Nur widerwillig ließ der Hausherr die Beamten hinein. Der Beschuldigte soll zu einem weitverzweigten Familien-Syndikat gehören, das bundesweit als auch in Österreich und der Schweiz die Leute mit dem sogenannten Teppich- oder dem Enkel-Trick übervorteilt. Zugleich aber soll er mit Hilfe seiner Frau illegal bei der Agentur für Arbeit Sozialleistungen abkassieren.
Das Paar ist nach Roma-Art verheiratet
Nach Roma-Art verheiratet, lebte M’s Frau mit den gemeinsamen Kindern offiziell von ihrem Mann getrennt. Als alleinstehende Mutter von vier Kindern bezog sie Hartz-IV-Leistungen für sich und ihre Nachkommen. Im Behördendeutsch ist von einer eigenständigen Bedarfsgemeinschaft die Rede.

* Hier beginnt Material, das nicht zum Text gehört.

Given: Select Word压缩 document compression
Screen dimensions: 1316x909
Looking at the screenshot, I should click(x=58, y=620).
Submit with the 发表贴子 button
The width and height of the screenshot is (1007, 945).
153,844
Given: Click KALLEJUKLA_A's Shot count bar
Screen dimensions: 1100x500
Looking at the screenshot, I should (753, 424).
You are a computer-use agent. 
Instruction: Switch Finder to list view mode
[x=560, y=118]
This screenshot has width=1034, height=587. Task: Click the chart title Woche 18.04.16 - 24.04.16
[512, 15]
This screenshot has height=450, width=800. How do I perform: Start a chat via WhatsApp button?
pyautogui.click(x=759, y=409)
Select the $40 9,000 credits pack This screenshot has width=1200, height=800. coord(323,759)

Doch der Schein trog. Als die Strafverfolger sich an jenem Morgen Mitte März 2018 umschauten, deutete alles auf einen veritablen Leistungsbetrug hin.
Schwülstige Nippes-Figuren zieren die Wohnung
Tatsächlich lebte David M. gemeinsam mit seiner Familie. Die Wohnung war mit schwülstigen Nippes-Figuren ausgestattet, wuchtige Schränke mit feinem Geschirr standen im Wohnzimmer. Ein halbes Dutzend noble Damenschuhe sowie Einkaufsbelege von Gucci und Versace wurden fotografiert.
Als die Beamten die Kellertür der Familie aufbrachen, entdeckten sie ein Riesenarsenal von Champagnerflaschen Marke Veuve Cliquot zu je 40 Euro das Stück in den Regalen. Welcher Hartz-IV-Empfänger könnte sich solchen Luxus erlauben ?
Familienvater soll zu einem international operierenden Betrüger-Netzwerk gehören
Die Ermittler vermuten, dass das Geld aus anderen Quellen stammt: David M. soll zu einem international operierenden Betrüger-Netzwerk um die Leverkusener Großfamilie gehören. Einer ihrer mutmaßlichen Clanchefs, Spitzname „Don Mikel“, wurde inzwischen zu acht Jahren Haft wegen gewerbsmäßigen Betruges in 21 Fällen und der Geldwäsche verurteilt.
Die Staatsanwaltschaft hat Revision gegen das Urteil eingelegt, da die Strafkammer die beschlagnahmten Immobilien, die der Boss mit Hilfe von Strohleuten für Millionen Euro erworben haben soll, wieder frei gegeben hat.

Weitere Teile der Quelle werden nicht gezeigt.